There’s something about being known by another person. Sure, she knows the six other girls, better than she ever thought possible. So well that she can tell what Dorothy’s eye twitching on the left or right side means. But Leah knew who she was before the island, and that counts for something else.

It doesn’t matter that they weren’t friends before they were forced to be. Leah was there the day Fatin nailed her oral report on Catch-22 in Lit, and she was there when Leah presented her history project on the differences in the role of women in Ancient Egypt vs Ancient Rome.

There’s a level of knowledge between them, that they don’t even realize matters yet.

With Leah’s face still within her grasp, Fatin realizes that Leah is her best friend and at this point, she's certainly her person. She kisses the apple of Leah’s cheek again, and warms at the same rate as the blush spreading across the other girl’s face.

When Fatin pulls away, grabbing again at Leah’s hand and tugging the both of them towards the door and back into their current reality, it’s Leah that squeezes her fingers in a silent question.

Fatin turns back, worried, “Hmm?”

Maybe it’s just because she hasn’t seen the other girl in over a week, or because their last moments on the island and the helicopter were rushed and confused, but Fatin’s sure she’s never seen Leah’s expression as peaceful as it is in the moment.

“I just want you to know that I really love you,” Leah says, bashful but also sure of herself.

Fatin knows the way her brow pinches when she’s fighting off her anxiety to share something, and butterflies explode in her lower belly when she realizes the crinkle isn’t there at these words.

An ear-splitting grin widens across Fatin’s face, and she drops Leah’s hand to wrap her arms around the taller girl’s neck again, dropping a few rapid kisses at her temple.

“Okay, we’re going to talk about this later, you sap. But I love you too, just so you know.”

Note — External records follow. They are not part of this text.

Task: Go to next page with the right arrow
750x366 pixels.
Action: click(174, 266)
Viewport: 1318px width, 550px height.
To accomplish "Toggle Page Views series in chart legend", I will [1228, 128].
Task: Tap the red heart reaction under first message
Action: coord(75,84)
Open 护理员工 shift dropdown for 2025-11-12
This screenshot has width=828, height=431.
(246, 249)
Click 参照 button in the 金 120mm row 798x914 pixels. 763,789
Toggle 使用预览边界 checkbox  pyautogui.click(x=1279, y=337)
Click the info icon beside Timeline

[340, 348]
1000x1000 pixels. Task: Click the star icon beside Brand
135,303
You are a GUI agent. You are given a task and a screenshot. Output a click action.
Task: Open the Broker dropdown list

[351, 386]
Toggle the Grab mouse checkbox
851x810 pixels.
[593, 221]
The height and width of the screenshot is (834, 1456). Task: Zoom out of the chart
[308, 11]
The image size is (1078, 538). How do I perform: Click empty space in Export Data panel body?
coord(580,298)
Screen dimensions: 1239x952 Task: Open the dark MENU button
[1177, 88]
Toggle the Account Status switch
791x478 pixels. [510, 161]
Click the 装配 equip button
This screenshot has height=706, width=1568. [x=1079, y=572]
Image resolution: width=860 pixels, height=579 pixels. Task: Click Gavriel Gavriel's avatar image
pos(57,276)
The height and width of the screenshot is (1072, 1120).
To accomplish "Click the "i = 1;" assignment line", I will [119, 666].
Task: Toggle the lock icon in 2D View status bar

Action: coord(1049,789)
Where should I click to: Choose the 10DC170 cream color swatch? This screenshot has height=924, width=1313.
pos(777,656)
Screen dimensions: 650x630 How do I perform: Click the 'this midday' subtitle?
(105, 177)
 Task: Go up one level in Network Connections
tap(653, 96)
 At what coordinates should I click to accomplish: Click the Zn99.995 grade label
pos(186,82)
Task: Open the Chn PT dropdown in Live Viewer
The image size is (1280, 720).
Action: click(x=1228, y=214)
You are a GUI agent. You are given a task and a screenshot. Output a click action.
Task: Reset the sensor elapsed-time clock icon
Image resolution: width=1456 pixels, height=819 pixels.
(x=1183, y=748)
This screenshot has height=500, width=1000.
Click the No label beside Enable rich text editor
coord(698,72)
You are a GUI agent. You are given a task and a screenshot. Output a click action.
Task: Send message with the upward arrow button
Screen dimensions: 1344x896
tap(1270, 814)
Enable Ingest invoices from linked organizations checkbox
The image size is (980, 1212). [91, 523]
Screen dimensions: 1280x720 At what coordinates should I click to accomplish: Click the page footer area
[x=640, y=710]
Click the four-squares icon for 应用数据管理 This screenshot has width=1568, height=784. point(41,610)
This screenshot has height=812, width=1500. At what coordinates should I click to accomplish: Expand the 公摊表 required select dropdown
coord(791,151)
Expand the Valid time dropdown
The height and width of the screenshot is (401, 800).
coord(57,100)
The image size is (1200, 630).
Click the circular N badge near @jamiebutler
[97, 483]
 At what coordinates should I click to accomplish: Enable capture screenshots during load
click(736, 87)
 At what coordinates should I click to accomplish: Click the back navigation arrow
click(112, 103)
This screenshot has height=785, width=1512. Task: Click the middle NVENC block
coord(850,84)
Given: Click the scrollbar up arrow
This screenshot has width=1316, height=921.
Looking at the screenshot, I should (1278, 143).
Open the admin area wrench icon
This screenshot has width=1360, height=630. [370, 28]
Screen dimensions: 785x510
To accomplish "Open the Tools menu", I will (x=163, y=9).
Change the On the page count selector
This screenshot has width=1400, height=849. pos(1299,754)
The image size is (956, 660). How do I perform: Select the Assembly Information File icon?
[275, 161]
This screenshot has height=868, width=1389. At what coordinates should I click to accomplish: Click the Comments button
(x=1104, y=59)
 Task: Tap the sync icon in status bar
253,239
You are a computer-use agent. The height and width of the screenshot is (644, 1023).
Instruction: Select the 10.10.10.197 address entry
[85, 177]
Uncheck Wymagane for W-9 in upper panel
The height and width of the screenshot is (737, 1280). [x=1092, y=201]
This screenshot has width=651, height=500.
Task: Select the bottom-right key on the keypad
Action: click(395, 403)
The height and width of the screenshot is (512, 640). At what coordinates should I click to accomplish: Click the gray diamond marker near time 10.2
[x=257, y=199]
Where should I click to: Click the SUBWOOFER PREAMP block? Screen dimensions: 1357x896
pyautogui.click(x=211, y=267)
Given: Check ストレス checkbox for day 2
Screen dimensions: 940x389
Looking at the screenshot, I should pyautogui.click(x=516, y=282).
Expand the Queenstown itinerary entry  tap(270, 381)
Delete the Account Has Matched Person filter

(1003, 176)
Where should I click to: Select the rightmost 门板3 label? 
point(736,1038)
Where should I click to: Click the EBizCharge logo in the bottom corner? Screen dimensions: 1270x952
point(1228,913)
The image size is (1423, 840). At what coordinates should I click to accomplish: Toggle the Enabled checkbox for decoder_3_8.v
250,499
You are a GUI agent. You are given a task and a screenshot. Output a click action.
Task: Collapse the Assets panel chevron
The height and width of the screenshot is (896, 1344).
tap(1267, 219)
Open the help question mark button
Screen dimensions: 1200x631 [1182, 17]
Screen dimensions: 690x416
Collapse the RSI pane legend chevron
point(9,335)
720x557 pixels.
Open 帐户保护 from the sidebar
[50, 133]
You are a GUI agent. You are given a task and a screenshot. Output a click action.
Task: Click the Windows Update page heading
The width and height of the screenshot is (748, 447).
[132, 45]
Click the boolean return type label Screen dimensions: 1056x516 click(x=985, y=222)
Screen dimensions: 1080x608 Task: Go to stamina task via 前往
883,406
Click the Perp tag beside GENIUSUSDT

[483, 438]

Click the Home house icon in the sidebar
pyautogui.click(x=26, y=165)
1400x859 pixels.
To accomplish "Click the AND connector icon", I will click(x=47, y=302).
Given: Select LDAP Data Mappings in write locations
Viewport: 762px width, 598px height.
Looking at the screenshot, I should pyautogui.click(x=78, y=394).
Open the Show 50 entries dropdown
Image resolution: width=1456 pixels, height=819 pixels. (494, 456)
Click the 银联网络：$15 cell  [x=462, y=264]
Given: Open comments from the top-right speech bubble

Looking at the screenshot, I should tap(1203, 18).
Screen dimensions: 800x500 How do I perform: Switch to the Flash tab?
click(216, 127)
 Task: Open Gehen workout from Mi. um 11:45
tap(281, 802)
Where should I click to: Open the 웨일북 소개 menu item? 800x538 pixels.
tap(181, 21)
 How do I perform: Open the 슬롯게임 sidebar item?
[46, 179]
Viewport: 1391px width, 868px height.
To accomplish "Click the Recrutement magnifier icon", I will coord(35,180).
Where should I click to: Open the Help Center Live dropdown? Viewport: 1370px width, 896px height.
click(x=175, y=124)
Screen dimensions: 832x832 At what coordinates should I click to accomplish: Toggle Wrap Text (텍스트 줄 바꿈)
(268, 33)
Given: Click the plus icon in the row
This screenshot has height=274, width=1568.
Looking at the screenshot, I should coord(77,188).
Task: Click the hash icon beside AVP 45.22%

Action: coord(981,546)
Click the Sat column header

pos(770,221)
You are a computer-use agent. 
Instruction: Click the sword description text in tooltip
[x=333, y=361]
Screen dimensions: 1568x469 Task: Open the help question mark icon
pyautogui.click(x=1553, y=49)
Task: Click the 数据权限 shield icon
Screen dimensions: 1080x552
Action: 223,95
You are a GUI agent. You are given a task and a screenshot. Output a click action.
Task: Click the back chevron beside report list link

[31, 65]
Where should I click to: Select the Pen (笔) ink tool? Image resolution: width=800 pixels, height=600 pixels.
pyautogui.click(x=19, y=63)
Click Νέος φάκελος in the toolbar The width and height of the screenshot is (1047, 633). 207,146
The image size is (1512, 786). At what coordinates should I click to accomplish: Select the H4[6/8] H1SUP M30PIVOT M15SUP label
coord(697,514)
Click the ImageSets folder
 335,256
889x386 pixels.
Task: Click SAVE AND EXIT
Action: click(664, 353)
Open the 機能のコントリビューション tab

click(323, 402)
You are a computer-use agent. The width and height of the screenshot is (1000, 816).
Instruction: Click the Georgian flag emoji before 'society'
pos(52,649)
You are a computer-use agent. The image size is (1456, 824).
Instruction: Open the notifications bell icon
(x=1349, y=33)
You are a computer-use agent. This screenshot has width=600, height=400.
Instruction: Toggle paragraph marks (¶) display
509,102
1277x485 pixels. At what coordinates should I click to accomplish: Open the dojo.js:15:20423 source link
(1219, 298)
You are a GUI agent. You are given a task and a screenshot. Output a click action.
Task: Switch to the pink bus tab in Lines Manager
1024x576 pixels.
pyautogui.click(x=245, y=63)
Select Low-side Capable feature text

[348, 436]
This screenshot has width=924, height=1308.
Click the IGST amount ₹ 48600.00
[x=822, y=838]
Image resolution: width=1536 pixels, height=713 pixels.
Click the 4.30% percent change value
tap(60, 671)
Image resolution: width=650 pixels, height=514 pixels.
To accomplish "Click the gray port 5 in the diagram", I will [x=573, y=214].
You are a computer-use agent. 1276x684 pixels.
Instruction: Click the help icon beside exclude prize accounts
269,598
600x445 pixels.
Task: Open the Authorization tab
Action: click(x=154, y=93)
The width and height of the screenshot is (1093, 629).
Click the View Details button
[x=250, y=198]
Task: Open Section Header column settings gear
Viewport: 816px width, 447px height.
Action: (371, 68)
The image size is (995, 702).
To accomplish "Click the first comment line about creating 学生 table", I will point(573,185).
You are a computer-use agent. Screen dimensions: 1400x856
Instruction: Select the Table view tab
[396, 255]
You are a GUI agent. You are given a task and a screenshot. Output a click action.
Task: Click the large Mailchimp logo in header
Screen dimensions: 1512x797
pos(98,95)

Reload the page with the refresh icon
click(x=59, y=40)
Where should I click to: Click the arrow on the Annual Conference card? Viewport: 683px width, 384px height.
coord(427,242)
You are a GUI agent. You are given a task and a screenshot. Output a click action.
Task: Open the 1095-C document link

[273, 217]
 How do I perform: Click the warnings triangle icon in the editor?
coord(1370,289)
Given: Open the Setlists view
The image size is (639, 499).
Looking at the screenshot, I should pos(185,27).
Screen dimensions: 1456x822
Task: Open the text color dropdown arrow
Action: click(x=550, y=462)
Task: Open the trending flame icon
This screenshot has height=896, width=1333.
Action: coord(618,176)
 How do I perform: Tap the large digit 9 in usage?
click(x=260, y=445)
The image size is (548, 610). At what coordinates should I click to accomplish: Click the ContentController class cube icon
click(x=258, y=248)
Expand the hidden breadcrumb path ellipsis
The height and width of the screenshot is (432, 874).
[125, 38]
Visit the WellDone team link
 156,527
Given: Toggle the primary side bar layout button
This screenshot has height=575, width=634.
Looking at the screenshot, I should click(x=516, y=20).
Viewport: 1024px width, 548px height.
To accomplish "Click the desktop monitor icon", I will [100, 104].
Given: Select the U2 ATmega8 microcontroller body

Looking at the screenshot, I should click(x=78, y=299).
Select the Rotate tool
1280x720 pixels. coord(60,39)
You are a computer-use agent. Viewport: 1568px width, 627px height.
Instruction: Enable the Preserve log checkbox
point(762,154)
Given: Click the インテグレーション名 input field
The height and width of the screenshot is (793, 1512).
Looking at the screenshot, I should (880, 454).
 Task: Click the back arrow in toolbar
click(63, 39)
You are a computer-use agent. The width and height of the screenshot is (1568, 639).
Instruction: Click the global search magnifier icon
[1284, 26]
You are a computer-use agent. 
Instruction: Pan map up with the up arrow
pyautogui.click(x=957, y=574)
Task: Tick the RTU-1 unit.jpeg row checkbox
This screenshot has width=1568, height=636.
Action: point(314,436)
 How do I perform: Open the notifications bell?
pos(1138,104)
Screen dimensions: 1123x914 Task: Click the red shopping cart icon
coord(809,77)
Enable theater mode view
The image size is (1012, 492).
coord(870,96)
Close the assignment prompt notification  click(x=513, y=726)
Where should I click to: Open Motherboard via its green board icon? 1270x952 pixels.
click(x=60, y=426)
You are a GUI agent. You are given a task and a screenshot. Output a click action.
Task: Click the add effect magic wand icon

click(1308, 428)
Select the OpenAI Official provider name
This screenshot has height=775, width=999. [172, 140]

Leah chuckles again, and she feels the vibrations rumble against her biceps. There’s something about making the other girl show any positive emotion that sends a spark down Fatin’s spine, and she thinks about how determined she is to keep that feeling alive.

When she’s sure that they’ve held on to each other long enough (is there such a thing?) she pulls back, but not before she feels lips press close to the corner of her lips this time.

Fatin winks, allowing some levity into the situation for the time being. They’ll have time to talk about this more later when they’re curled together in the same bed, too tired of being apart to split any longer than necessary.

For now, she’ll anchor herself to Leah’s side, the ying to her yang, working together to outsmart whatever wool Dr. Klein thinks she’s pulled over their eyes. They might just be teenagers, but Fatin’s sure as shit that she’s underestimated every one of them.

And if there’s one thing she knows about the women waiting within the depths of that bunker, and perhaps even of the men too, it’s that they’ve learned just how strong they are in the time that they’ve spent on the godforsaken island.

And when they’re together, working towards the same goal, anything is fucking possible.